§ Exercise goal
Transcribe, without any alteration, only the lines that begin at the line containing "Where should I click to: Increase" and run to the last line below.

§ Records excerpted from a collection
###

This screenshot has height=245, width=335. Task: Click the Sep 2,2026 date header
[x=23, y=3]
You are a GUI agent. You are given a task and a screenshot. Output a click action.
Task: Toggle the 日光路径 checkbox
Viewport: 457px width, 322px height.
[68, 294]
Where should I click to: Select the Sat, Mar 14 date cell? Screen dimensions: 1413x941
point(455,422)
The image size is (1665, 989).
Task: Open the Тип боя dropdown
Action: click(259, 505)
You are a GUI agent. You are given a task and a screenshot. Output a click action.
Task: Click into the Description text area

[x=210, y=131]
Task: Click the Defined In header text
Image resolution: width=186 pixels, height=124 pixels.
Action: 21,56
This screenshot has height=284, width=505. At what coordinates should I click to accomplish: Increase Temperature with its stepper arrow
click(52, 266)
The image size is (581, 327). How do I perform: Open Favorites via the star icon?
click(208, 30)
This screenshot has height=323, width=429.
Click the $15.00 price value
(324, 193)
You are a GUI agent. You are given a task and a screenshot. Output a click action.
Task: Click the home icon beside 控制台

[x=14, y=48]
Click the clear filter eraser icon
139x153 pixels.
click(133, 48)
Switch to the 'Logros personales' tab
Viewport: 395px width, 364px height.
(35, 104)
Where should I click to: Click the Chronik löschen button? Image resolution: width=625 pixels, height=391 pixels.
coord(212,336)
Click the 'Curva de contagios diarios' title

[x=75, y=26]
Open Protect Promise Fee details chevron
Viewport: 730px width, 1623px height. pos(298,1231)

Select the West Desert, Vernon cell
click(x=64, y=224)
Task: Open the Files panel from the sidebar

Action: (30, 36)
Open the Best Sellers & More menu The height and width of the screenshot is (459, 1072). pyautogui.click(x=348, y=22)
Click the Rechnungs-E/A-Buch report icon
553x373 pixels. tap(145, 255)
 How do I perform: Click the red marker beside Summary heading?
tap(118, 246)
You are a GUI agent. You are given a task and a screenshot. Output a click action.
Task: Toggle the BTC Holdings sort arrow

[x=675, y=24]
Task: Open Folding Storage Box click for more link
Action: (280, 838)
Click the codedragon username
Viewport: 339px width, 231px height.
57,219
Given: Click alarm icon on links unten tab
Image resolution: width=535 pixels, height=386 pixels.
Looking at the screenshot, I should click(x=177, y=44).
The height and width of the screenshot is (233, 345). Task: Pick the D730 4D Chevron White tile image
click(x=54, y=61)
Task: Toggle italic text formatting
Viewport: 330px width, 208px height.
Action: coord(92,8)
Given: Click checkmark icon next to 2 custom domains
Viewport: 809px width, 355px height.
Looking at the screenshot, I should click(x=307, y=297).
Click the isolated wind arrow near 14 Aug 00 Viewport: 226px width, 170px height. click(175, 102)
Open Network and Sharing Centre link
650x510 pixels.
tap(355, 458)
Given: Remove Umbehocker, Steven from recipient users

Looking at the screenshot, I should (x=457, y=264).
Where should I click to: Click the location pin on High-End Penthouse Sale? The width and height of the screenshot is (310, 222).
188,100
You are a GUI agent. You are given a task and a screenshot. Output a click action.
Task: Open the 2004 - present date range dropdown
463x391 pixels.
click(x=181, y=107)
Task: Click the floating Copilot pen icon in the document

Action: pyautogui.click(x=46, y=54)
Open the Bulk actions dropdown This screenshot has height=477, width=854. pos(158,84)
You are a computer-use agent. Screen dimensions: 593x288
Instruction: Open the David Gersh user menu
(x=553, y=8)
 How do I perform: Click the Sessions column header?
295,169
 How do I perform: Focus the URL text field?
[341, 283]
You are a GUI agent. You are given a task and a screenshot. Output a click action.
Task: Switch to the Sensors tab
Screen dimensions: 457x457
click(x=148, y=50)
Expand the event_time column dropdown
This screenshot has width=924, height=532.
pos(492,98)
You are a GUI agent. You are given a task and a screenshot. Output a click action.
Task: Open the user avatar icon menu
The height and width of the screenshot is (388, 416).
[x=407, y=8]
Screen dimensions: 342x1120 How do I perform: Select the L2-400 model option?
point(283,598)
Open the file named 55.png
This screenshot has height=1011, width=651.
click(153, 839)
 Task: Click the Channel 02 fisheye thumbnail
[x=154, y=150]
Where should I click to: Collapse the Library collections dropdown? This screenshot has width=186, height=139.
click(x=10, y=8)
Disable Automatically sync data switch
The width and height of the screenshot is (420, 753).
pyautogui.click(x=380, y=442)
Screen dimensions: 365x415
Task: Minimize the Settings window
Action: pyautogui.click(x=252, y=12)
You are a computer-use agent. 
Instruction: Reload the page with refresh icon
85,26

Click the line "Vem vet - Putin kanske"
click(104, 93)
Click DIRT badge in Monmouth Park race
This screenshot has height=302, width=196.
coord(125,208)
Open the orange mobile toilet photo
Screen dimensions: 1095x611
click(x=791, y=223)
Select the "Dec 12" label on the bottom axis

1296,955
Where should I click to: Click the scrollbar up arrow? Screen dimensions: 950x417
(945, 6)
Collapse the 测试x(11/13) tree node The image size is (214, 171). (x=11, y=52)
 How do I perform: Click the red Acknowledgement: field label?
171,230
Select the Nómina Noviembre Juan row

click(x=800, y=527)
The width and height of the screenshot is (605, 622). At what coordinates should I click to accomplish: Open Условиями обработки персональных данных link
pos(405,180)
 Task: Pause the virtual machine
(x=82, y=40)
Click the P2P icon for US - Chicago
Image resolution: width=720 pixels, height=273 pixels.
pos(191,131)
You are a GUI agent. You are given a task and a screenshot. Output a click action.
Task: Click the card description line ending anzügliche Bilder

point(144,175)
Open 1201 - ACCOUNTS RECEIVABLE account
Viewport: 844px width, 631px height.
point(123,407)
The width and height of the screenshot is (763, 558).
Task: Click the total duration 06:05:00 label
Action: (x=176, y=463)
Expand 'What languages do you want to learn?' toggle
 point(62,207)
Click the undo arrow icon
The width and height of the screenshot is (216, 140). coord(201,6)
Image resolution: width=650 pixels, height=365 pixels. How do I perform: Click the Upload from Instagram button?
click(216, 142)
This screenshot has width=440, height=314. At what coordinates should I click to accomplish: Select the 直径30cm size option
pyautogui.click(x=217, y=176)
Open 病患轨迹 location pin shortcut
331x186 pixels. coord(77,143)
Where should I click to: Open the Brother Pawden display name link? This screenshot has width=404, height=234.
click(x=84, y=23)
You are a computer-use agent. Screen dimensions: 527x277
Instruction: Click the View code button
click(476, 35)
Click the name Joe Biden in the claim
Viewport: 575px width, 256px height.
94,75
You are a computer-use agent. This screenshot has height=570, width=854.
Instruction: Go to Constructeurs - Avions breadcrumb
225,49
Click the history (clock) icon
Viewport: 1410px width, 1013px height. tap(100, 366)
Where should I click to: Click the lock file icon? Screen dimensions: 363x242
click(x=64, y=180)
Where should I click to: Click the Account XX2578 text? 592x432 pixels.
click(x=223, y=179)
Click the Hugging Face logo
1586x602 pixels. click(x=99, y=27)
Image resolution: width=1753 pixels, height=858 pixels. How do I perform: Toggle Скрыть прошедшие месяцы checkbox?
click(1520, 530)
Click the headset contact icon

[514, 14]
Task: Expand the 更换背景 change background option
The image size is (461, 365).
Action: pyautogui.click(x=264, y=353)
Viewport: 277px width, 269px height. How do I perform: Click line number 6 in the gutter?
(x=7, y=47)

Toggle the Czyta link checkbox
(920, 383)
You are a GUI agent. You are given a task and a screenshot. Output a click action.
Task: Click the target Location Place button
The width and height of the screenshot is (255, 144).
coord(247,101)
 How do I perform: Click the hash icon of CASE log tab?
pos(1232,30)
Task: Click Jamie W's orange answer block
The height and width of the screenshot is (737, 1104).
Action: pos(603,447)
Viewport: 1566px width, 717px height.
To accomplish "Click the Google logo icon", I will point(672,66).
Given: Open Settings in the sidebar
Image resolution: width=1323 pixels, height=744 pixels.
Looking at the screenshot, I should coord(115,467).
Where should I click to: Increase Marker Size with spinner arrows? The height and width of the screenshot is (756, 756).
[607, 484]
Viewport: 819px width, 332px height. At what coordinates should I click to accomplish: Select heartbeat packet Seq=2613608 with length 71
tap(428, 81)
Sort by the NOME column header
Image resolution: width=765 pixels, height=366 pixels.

###

§ Response to this exercise
Where should I click to: Increase Marker Size with spinner arrows? The height and width of the screenshot is (756, 756).
[607, 484]
Viewport: 819px width, 332px height. At what coordinates should I click to accomplish: Select heartbeat packet Seq=2613608 with length 71
tap(428, 81)
Sort by the NOME column header
Image resolution: width=765 pixels, height=366 pixels.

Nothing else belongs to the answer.